La risposta di Levi resta attuale anche oggi per suggerire pensieri di pace e di umanità. “A 11 anni, nel 1983 – scriveva la Perosino nel 2015 sul quotidiano la Stampa – avevo appena finito di leggere Se questo è un uomo. L’avevo letto durante le vacanze di Natale, e riletto pochi giorni dopo l’Epifania. Ma restavano domande senza risposta: esiste la malvagità?… Così, spinta dalla logica senza curve di un’undicenne, mi parve ovvio andare alla fonte. Cercai l’indirizzo di Primo Levi sulla guida del telefono per chiedere direttamente a lui: perché nessuno ha fatto niente per fermare lo sterminio?
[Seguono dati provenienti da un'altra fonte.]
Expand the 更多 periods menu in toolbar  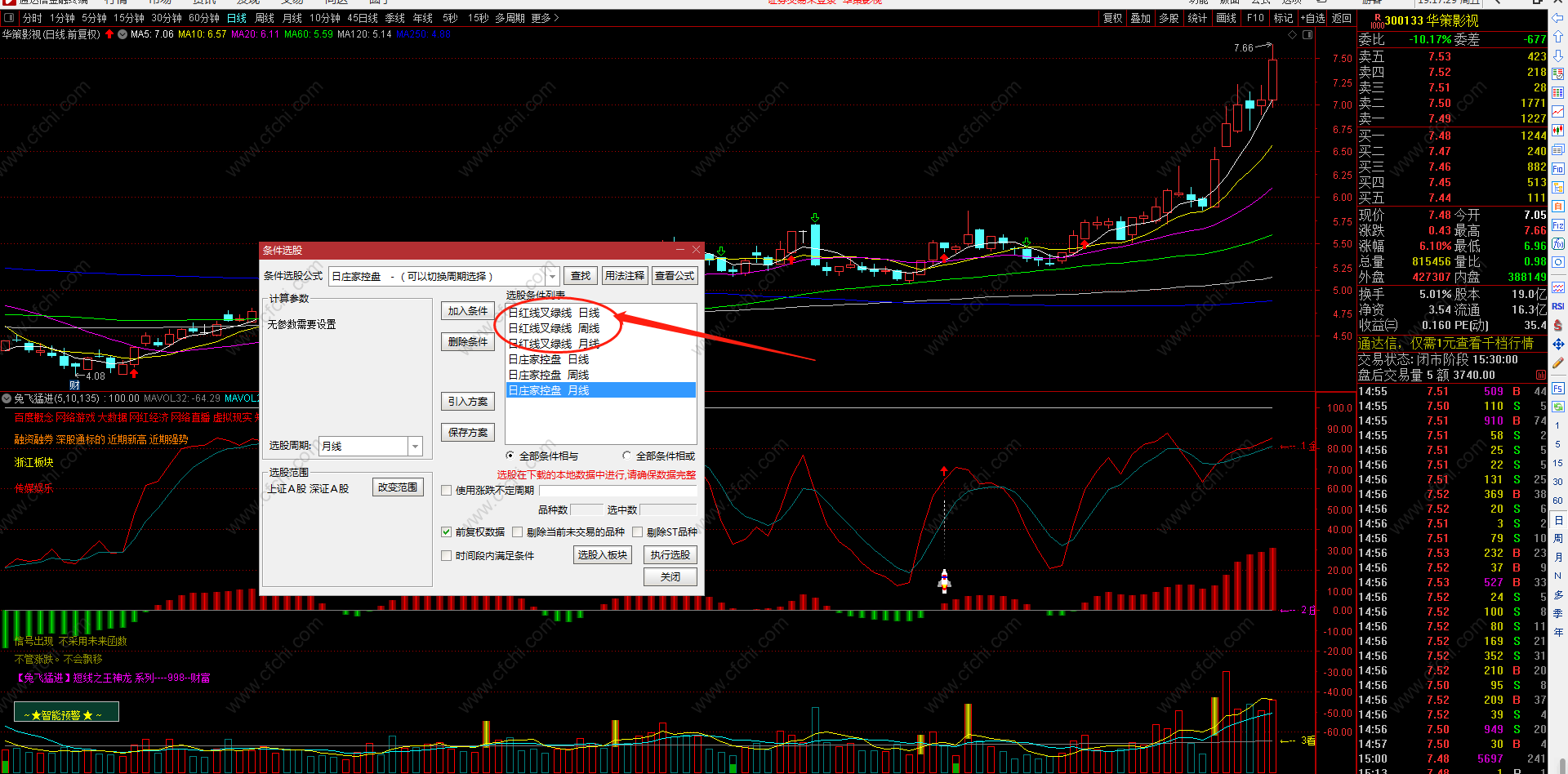545,18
I tedeschi erano cattivi? Nemmeno per un attimo pensai che stavo scrivendo allo scrittore di fama planetaria. Per me era ‘solo’ Primo Levi e il suo libro era anche un po’ mio. Chiedere conto a lui mi parve la cosa più naturale del mondo. Lui doveva sapere per forza. Presi la mia carta da lettere preferita, zeppa di fiori e pupazzi, e scrissi una paginetta di lettere tozze. Già che c’ero lo invitai nella mia scuola. La risposta arrivò, datata 25 aprile, e non colsi subito la coincidenza fino in fondo. Il concetto di ‘ignoranza volontaria’ non era la spiegazione che mi aspettavo. Io volevo sapere se il male esisteva. Smisi di rileggere la lettera tre anni dopo, l’11 aprile 1987, quando trovarono il corpo di Primo Levi nella tromba delle scale. Ero rimasta senza l’uomo che avrebbe potuto darmi spiegazioni. La lettera finì in un cassetto, assieme ad altre. Ora, 32 anni dopo, è rispuntata durante un trasloco, con tutte le sue risposte”.

La risposta di Primo Levi

“Cara Monica – scriveva Primo Levi in data 5 aprile 1983 – la domanda che mi poni, sulla crudeltà dei tedeschi, ha dato molto filo da torcere agli storici. A mio parere, sarebbe assurdo accusare tutti i tedeschi di allora; ed è ancora più assurdo coinvolgere nell’accusa i tedeschi di oggi. È però certo che una grande maggioranza del popolo tedesco ha accettato Hitler, ha votato per lui, lo ha approvato e applaudito, finché ha avuto successi politici e militari; eppure, molti tedeschi, direttamente o indirettamente, avevano pur dovuto sapere cosa avveniva, non solo nei Lager, ma in tutti i territori occupati, e specialmente in Europa Orientale. Perciò, piuttosto che di crudeltà, accuserei i tedeschi di allora di egoismo, di indifferenza, e soprattutto di ignoranza volontaria, perché chi voleva veramente conoscere la verità poteva conoscerla, e farla conoscere, anche senza correre eccessivi rischi. La cosa più brutta vista in un lager credo sia proprio la selezione che ho descritta nel libro che conosci. Ti ringrazio per avermi scritto e per l’invito a venire nella tua scuola, ma in questo periodo sono molto occupato, e mi sarebbe impossibile accettare. Ti saluto con affetto”. Il monito a conoscere, interrogarsi e a non restare indifferenti di fronte all’ingiustizia e alla sofferenza vale ancora oggi. Potrebbe essere la prima pietra per tornare finalmente a costruire insieme la pace anche nel tormentato Medio Oriente. Se non si ascolta l’altro, la distruzione reciproca non ha misura.